→ **Work to complete**:
Every entry must be transcribed exactly as written.

Saved entries
————
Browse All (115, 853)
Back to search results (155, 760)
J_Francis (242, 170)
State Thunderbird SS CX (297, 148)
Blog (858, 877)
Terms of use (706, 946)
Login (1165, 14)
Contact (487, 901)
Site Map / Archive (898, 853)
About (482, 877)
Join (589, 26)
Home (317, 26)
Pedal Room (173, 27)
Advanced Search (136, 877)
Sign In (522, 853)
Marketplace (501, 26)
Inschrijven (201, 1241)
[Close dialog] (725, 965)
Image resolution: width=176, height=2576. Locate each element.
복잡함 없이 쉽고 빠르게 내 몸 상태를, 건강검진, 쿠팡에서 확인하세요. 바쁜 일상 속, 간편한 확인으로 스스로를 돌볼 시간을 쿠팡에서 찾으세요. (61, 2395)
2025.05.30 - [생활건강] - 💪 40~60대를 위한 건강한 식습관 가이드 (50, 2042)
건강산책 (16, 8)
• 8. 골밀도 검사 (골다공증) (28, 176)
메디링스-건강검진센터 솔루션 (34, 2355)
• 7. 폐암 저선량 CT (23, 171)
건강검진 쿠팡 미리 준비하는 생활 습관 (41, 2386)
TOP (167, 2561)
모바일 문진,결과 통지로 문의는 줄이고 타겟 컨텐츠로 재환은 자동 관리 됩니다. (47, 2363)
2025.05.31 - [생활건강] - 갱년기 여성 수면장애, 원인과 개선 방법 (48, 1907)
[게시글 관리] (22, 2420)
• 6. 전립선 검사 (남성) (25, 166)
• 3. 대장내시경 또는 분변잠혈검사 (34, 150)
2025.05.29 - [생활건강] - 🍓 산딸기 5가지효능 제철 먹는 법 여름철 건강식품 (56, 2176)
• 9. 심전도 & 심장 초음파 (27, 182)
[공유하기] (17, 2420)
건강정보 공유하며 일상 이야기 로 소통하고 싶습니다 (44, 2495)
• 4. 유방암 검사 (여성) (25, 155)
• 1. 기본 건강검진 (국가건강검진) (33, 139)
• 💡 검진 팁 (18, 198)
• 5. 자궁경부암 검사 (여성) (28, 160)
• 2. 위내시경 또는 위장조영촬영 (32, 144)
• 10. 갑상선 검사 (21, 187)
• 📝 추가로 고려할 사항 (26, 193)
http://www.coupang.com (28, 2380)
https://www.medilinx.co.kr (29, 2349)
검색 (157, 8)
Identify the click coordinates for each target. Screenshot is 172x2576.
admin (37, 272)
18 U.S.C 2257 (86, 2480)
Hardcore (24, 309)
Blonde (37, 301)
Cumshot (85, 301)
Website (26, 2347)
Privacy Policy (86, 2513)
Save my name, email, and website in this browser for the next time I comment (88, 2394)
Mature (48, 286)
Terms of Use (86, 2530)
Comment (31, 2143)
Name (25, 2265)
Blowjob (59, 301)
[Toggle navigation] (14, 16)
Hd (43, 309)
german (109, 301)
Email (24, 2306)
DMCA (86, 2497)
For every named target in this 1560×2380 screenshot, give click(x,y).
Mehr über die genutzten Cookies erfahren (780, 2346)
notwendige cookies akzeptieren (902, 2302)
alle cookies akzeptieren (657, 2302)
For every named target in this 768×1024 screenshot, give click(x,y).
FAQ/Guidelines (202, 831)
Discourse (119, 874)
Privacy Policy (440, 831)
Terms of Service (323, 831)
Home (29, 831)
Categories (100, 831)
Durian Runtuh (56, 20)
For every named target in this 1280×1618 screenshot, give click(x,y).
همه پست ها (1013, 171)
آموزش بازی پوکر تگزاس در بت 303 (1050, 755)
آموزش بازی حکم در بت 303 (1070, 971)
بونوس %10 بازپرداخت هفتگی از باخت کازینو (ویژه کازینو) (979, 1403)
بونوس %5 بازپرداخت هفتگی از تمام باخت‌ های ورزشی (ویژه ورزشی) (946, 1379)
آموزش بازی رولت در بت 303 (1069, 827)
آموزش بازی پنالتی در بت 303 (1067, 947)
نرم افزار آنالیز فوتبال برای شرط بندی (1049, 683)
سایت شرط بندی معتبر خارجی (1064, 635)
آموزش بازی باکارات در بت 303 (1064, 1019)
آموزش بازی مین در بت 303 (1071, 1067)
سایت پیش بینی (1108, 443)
————
→ **Result**:
Browse All (115, 853)
Back to search results (155, 760)
J_Francis (242, 170)
State Thunderbird SS CX (297, 148)
Blog (858, 877)
Terms of use (706, 946)
Login (1165, 14)
Contact (487, 901)
Site Map / Archive (898, 853)
About (482, 877)
Join (589, 26)
Home (317, 26)
Pedal Room (173, 27)
Advanced Search (136, 877)
Sign In (522, 853)
Marketplace (501, 26)
Inschrijven (201, 1241)
[Close dialog] (725, 965)
Image resolution: width=176, height=2576. Locate each element.
복잡함 없이 쉽고 빠르게 내 몸 상태를, 건강검진, 쿠팡에서 확인하세요. 바쁜 일상 속, 간편한 확인으로 스스로를 돌볼 시간을 쿠팡에서 찾으세요. (61, 2395)
2025.05.30 - [생활건강] - 💪 40~60대를 위한 건강한 식습관 가이드 (50, 2042)
건강산책 (16, 8)
• 8. 골밀도 검사 (골다공증) (28, 176)
메디링스-건강검진센터 솔루션 (34, 2355)
• 7. 폐암 저선량 CT (23, 171)
건강검진 쿠팡 미리 준비하는 생활 습관 (41, 2386)
TOP (167, 2561)
모바일 문진,결과 통지로 문의는 줄이고 타겟 컨텐츠로 재환은 자동 관리 됩니다. (47, 2363)
2025.05.31 - [생활건강] - 갱년기 여성 수면장애, 원인과 개선 방법 (48, 1907)
[게시글 관리] (22, 2420)
• 6. 전립선 검사 (남성) (25, 166)
• 3. 대장내시경 또는 분변잠혈검사 (34, 150)
2025.05.29 - [생활건강] - 🍓 산딸기 5가지효능 제철 먹는 법 여름철 건강식품 (56, 2176)
• 9. 심전도 & 심장 초음파 (27, 182)
[공유하기] (17, 2420)
건강정보 공유하며 일상 이야기 로 소통하고 싶습니다 (44, 2495)
• 4. 유방암 검사 (여성) (25, 155)
• 1. 기본 건강검진 (국가건강검진) (33, 139)
• 💡 검진 팁 (18, 198)
• 5. 자궁경부암 검사 (여성) (28, 160)
• 2. 위내시경 또는 위장조영촬영 (32, 144)
• 10. 갑상선 검사 (21, 187)
• 📝 추가로 고려할 사항 (26, 193)
http://www.coupang.com (28, 2380)
https://www.medilinx.co.kr (29, 2349)
검색 (157, 8)
Identify the click coordinates for each target. Screenshot is 172x2576.
admin (37, 272)
18 U.S.C 2257 (86, 2480)
Hardcore (24, 309)
Blonde (37, 301)
Cumshot (85, 301)
Website (26, 2347)
Privacy Policy (86, 2513)
Save my name, email, and website in this browser for the next time I comment (88, 2394)
Mature (48, 286)
Terms of Use (86, 2530)
Comment (31, 2143)
Name (25, 2265)
Blowjob (59, 301)
[Toggle navigation] (14, 16)
Hd (43, 309)
german (109, 301)
Email (24, 2306)
DMCA (86, 2497)
For every named target in this 1560×2380 screenshot, give click(x,y).
Mehr über die genutzten Cookies erfahren (780, 2346)
notwendige cookies akzeptieren (902, 2302)
alle cookies akzeptieren (657, 2302)
For every named target in this 768×1024 screenshot, give click(x,y).
FAQ/Guidelines (202, 831)
Discourse (119, 874)
Privacy Policy (440, 831)
Terms of Service (323, 831)
Home (29, 831)
Categories (100, 831)
Durian Runtuh (56, 20)
For every named target in this 1280×1618 screenshot, give click(x,y).
همه پست ها (1013, 171)
آموزش بازی پوکر تگزاس در بت 303 (1050, 755)
آموزش بازی حکم در بت 303 (1070, 971)
بونوس %10 بازپرداخت هفتگی از باخت کازینو (ویژه کازینو) (979, 1403)
بونوس %5 بازپرداخت هفتگی از تمام باخت‌ های ورزشی (ویژه ورزشی) (946, 1379)
آموزش بازی رولت در بت 303 (1069, 827)
آموزش بازی پنالتی در بت 303 (1067, 947)
نرم افزار آنالیز فوتبال برای شرط بندی (1049, 683)
سایت شرط بندی معتبر خارجی (1064, 635)
آموزش بازی باکارات در بت 303 (1064, 1019)
آموزش بازی مین در بت 303 (1071, 1067)
سایت پیش بینی (1108, 443)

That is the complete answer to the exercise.